» Problem to work on: What comes back must be the data itself, retyped exactly.

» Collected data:
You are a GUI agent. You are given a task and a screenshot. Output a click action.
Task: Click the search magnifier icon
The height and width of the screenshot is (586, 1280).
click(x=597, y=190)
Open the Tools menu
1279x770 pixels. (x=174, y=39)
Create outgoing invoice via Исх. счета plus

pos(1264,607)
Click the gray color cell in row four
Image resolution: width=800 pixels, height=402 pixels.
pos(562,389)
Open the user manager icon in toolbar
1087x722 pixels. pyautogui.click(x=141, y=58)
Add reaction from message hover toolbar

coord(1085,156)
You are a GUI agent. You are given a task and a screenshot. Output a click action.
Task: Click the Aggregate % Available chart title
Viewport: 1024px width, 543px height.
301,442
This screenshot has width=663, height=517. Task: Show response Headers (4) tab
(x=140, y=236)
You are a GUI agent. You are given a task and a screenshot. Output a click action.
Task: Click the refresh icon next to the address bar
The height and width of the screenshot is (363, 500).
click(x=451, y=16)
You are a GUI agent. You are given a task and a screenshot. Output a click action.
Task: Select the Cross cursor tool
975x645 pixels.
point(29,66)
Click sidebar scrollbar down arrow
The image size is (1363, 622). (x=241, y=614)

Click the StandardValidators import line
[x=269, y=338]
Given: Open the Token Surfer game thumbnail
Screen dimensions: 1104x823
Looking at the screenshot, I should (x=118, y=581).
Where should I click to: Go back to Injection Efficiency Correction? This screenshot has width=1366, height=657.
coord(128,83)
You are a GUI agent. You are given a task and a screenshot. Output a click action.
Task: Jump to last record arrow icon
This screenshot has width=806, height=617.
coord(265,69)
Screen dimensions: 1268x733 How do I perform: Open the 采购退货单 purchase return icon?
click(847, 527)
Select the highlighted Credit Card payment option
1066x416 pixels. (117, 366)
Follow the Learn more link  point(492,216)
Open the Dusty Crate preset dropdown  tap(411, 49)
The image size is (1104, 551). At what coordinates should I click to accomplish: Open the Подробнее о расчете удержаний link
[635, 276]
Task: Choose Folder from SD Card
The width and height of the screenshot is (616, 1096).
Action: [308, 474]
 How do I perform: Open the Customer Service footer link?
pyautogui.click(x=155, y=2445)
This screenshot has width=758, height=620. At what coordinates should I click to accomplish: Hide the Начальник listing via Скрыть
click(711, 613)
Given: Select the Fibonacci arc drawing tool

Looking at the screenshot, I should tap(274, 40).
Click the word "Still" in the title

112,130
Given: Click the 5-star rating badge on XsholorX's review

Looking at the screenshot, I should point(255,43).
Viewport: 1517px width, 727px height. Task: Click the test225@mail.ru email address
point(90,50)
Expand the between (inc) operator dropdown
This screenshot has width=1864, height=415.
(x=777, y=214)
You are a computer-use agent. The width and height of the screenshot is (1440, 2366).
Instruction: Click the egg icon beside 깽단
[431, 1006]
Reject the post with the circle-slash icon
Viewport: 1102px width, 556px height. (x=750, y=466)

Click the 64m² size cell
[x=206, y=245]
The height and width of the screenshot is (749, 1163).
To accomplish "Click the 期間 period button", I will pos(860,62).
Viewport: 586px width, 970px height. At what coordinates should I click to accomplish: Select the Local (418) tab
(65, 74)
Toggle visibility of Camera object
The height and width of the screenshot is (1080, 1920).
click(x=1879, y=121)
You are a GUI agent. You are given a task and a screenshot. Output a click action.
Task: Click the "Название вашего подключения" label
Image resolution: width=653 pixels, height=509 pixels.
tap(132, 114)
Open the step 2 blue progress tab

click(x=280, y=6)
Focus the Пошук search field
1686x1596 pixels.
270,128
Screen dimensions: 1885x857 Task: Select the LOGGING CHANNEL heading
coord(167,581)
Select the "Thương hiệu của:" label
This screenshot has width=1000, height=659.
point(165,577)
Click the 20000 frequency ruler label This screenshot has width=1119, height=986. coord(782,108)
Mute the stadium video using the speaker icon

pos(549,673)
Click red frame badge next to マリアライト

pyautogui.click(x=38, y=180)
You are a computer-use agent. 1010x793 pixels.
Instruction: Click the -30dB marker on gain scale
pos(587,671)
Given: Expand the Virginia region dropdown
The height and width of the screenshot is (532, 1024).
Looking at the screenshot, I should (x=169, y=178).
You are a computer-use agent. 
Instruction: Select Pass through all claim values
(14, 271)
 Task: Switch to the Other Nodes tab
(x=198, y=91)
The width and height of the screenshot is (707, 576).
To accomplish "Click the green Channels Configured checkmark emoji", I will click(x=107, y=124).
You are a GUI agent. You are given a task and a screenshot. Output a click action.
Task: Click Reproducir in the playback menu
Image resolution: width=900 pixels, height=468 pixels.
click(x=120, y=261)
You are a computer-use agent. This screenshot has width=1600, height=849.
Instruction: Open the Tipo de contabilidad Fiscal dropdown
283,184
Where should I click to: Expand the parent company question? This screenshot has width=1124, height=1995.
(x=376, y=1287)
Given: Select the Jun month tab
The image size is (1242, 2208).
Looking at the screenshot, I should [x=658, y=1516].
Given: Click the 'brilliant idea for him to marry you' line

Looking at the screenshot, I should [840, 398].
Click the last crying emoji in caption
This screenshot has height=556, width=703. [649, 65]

» Exercise solution:
You are a GUI agent. You are given a task and a screenshot. Output a click action.
Task: Click the search magnifier icon
The height and width of the screenshot is (586, 1280).
click(x=597, y=190)
Open the Tools menu
1279x770 pixels. (x=174, y=39)
Create outgoing invoice via Исх. счета plus

pos(1264,607)
Click the gray color cell in row four
Image resolution: width=800 pixels, height=402 pixels.
pos(562,389)
Open the user manager icon in toolbar
1087x722 pixels. pyautogui.click(x=141, y=58)
Add reaction from message hover toolbar

coord(1085,156)
You are a GUI agent. You are given a task and a screenshot. Output a click action.
Task: Click the Aggregate % Available chart title
Viewport: 1024px width, 543px height.
301,442
This screenshot has width=663, height=517. Task: Show response Headers (4) tab
(x=140, y=236)
You are a GUI agent. You are given a task and a screenshot. Output a click action.
Task: Click the refresh icon next to the address bar
The height and width of the screenshot is (363, 500).
click(x=451, y=16)
You are a GUI agent. You are given a task and a screenshot. Output a click action.
Task: Select the Cross cursor tool
975x645 pixels.
point(29,66)
Click sidebar scrollbar down arrow
The image size is (1363, 622). (x=241, y=614)

Click the StandardValidators import line
[x=269, y=338]
Given: Open the Token Surfer game thumbnail
Screen dimensions: 1104x823
Looking at the screenshot, I should (x=118, y=581).
Where should I click to: Go back to Injection Efficiency Correction? This screenshot has width=1366, height=657.
coord(128,83)
You are a GUI agent. You are given a task and a screenshot. Output a click action.
Task: Jump to last record arrow icon
This screenshot has width=806, height=617.
coord(265,69)
Screen dimensions: 1268x733 How do I perform: Open the 采购退货单 purchase return icon?
click(847, 527)
Select the highlighted Credit Card payment option
1066x416 pixels. (117, 366)
Follow the Learn more link  point(492,216)
Open the Dusty Crate preset dropdown  tap(411, 49)
The image size is (1104, 551). At what coordinates should I click to accomplish: Open the Подробнее о расчете удержаний link
[635, 276]
Task: Choose Folder from SD Card
The width and height of the screenshot is (616, 1096).
Action: [308, 474]
 How do I perform: Open the Customer Service footer link?
pyautogui.click(x=155, y=2445)
This screenshot has width=758, height=620. At what coordinates should I click to accomplish: Hide the Начальник listing via Скрыть
click(711, 613)
Given: Select the Fibonacci arc drawing tool

Looking at the screenshot, I should tap(274, 40).
Click the word "Still" in the title

112,130
Given: Click the 5-star rating badge on XsholorX's review

Looking at the screenshot, I should point(255,43).
Viewport: 1517px width, 727px height. Task: Click the test225@mail.ru email address
point(90,50)
Expand the between (inc) operator dropdown
This screenshot has width=1864, height=415.
(x=777, y=214)
You are a computer-use agent. The width and height of the screenshot is (1440, 2366).
Instruction: Click the egg icon beside 깽단
[431, 1006]
Reject the post with the circle-slash icon
Viewport: 1102px width, 556px height. (x=750, y=466)

Click the 64m² size cell
[x=206, y=245]
The height and width of the screenshot is (749, 1163).
To accomplish "Click the 期間 period button", I will pos(860,62).
Viewport: 586px width, 970px height. At what coordinates should I click to accomplish: Select the Local (418) tab
(65, 74)
Toggle visibility of Camera object
The height and width of the screenshot is (1080, 1920).
click(x=1879, y=121)
You are a GUI agent. You are given a task and a screenshot. Output a click action.
Task: Click the "Название вашего подключения" label
Image resolution: width=653 pixels, height=509 pixels.
tap(132, 114)
Open the step 2 blue progress tab

click(x=280, y=6)
Focus the Пошук search field
1686x1596 pixels.
270,128
Screen dimensions: 1885x857 Task: Select the LOGGING CHANNEL heading
coord(167,581)
Select the "Thương hiệu của:" label
This screenshot has width=1000, height=659.
point(165,577)
Click the 20000 frequency ruler label This screenshot has width=1119, height=986. coord(782,108)
Mute the stadium video using the speaker icon

pos(549,673)
Click red frame badge next to マリアライト

pyautogui.click(x=38, y=180)
You are a computer-use agent. 1010x793 pixels.
Instruction: Click the -30dB marker on gain scale
pos(587,671)
Given: Expand the Virginia region dropdown
The height and width of the screenshot is (532, 1024).
Looking at the screenshot, I should (x=169, y=178).
You are a computer-use agent. 
Instruction: Select Pass through all claim values
(14, 271)
 Task: Switch to the Other Nodes tab
(x=198, y=91)
The width and height of the screenshot is (707, 576).
To accomplish "Click the green Channels Configured checkmark emoji", I will click(x=107, y=124).
You are a GUI agent. You are given a task and a screenshot. Output a click action.
Task: Click Reproducir in the playback menu
Image resolution: width=900 pixels, height=468 pixels.
click(x=120, y=261)
You are a computer-use agent. This screenshot has width=1600, height=849.
Instruction: Open the Tipo de contabilidad Fiscal dropdown
283,184
Where should I click to: Expand the parent company question? This screenshot has width=1124, height=1995.
(x=376, y=1287)
Given: Select the Jun month tab
The image size is (1242, 2208).
Looking at the screenshot, I should [x=658, y=1516].
Given: Click the 'brilliant idea for him to marry you' line

Looking at the screenshot, I should [840, 398].
Click the last crying emoji in caption
This screenshot has height=556, width=703. [649, 65]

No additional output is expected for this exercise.